Omar and his men have descended on the small village out for blood, but Hamzad and Emily are nowhere to be seen. Instead they have an encounter with Dan and Harold in the cave which leaves Hamzad more wounded than Emily would prefer. Not that she’s just now gotten to know him a little. They all agree to go back and help, and while they fend off the threat for now, they know more is coming. Emily stays behind and sends Dan and Harold back home to convince their old handler to stop the plan that he set in motion, but all of that turns into a bigger bag of worms than anyone of them could have anticipated.

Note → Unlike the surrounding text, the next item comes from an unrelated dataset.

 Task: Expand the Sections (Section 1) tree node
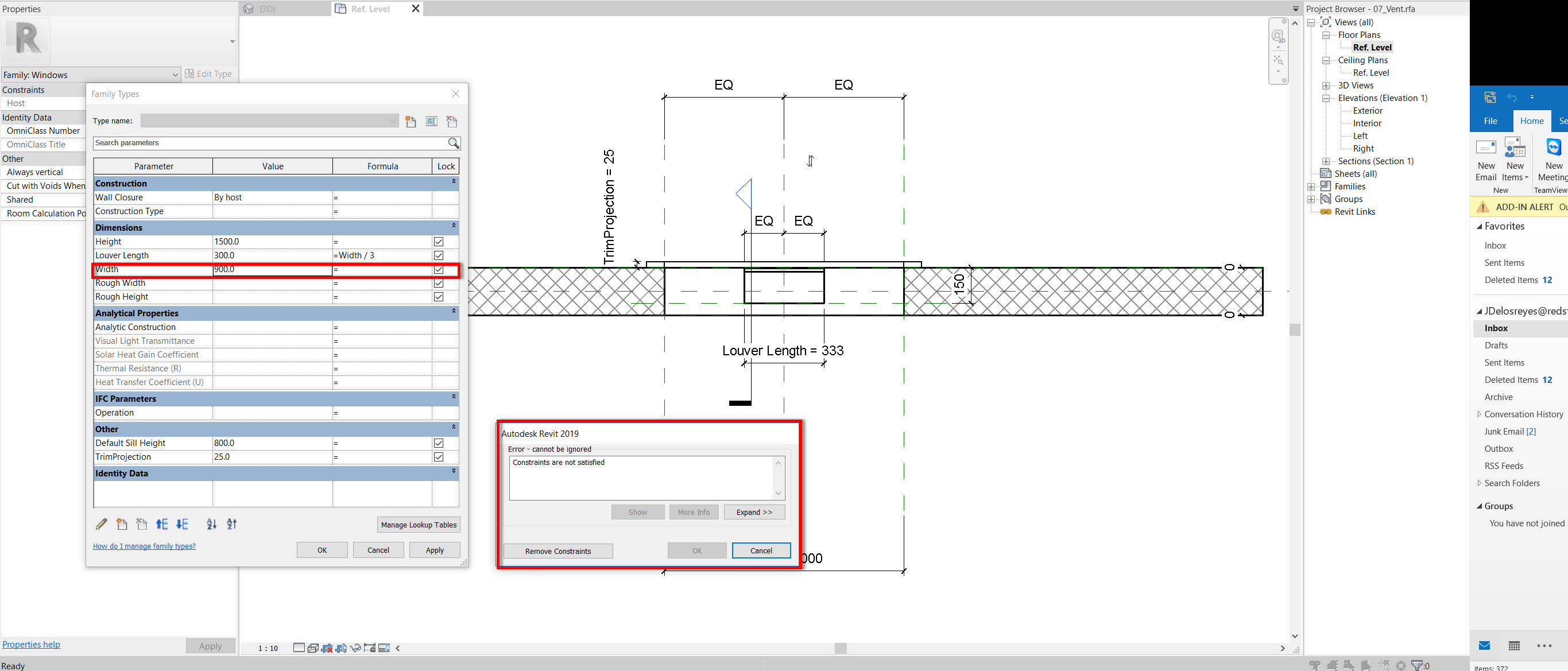[x=1326, y=161]
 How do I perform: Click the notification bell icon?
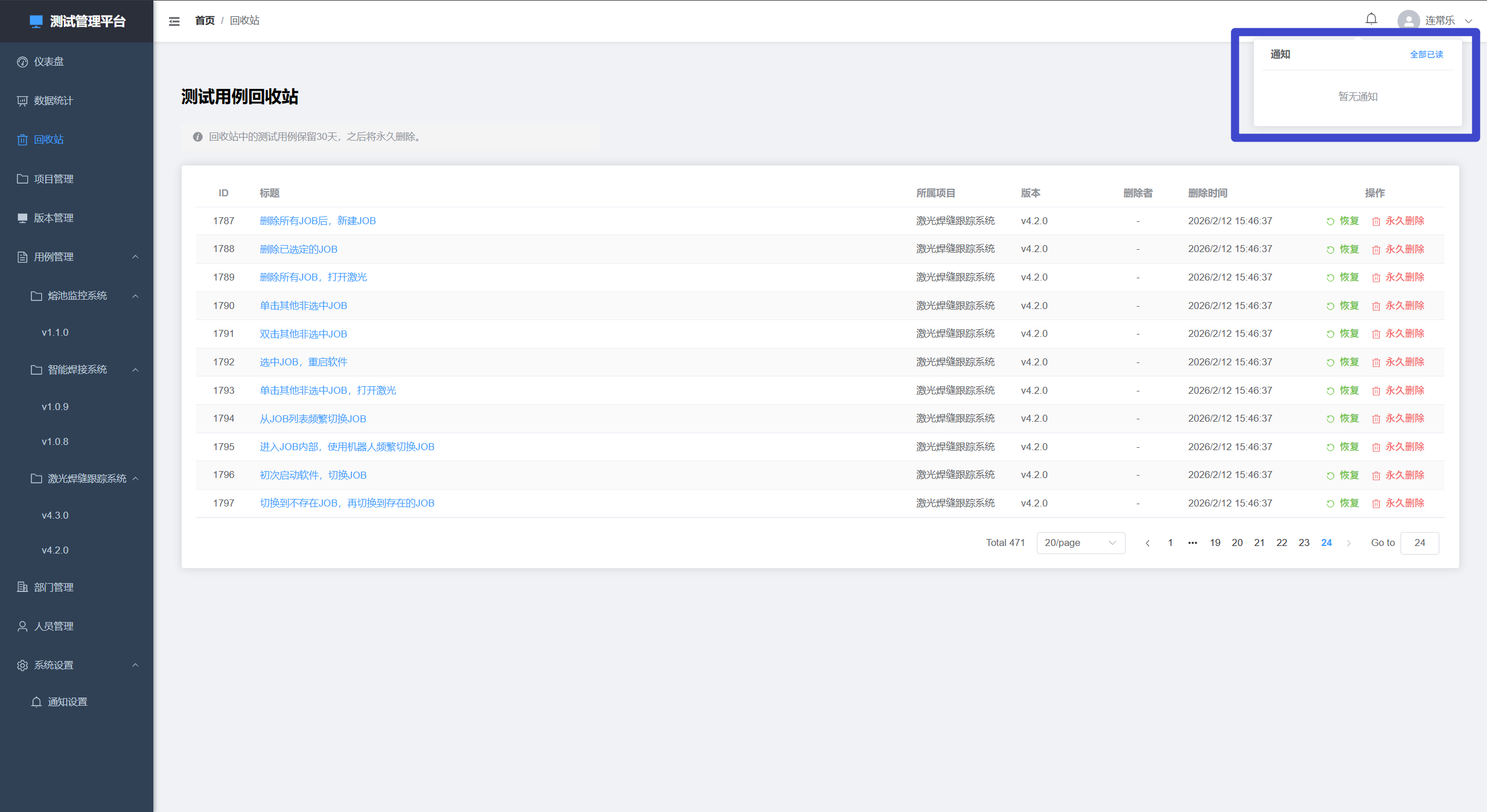click(1371, 19)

Zoe is back in the fold, and though she does prove to be pretty invaluable, she’s the least convincing bit of the whole story. She fits too well into this world and is too accepting of all of the crazy shit that’s come here way in just a couple of months. I feel like there has to be more to her past. The answers they are looking for are not easy to come buy, and most of the rest of the season is them getting out by the skin of their teeth. There is one truly shocking scene and then and even more surprising twist at the end, but it appears that the war the Hamzad’s are fighting are just beginning. They’re holding the line for now, but there’s more danger on the horizon.
Power is everything in this show and the connections all of these characters have are really compelling. I have no clue if the real world version of these things are nearly as interesting, so I’ll just settle for this version instead. I have absolutely no clue if a third season is coming, but I’d certainly tune in for it!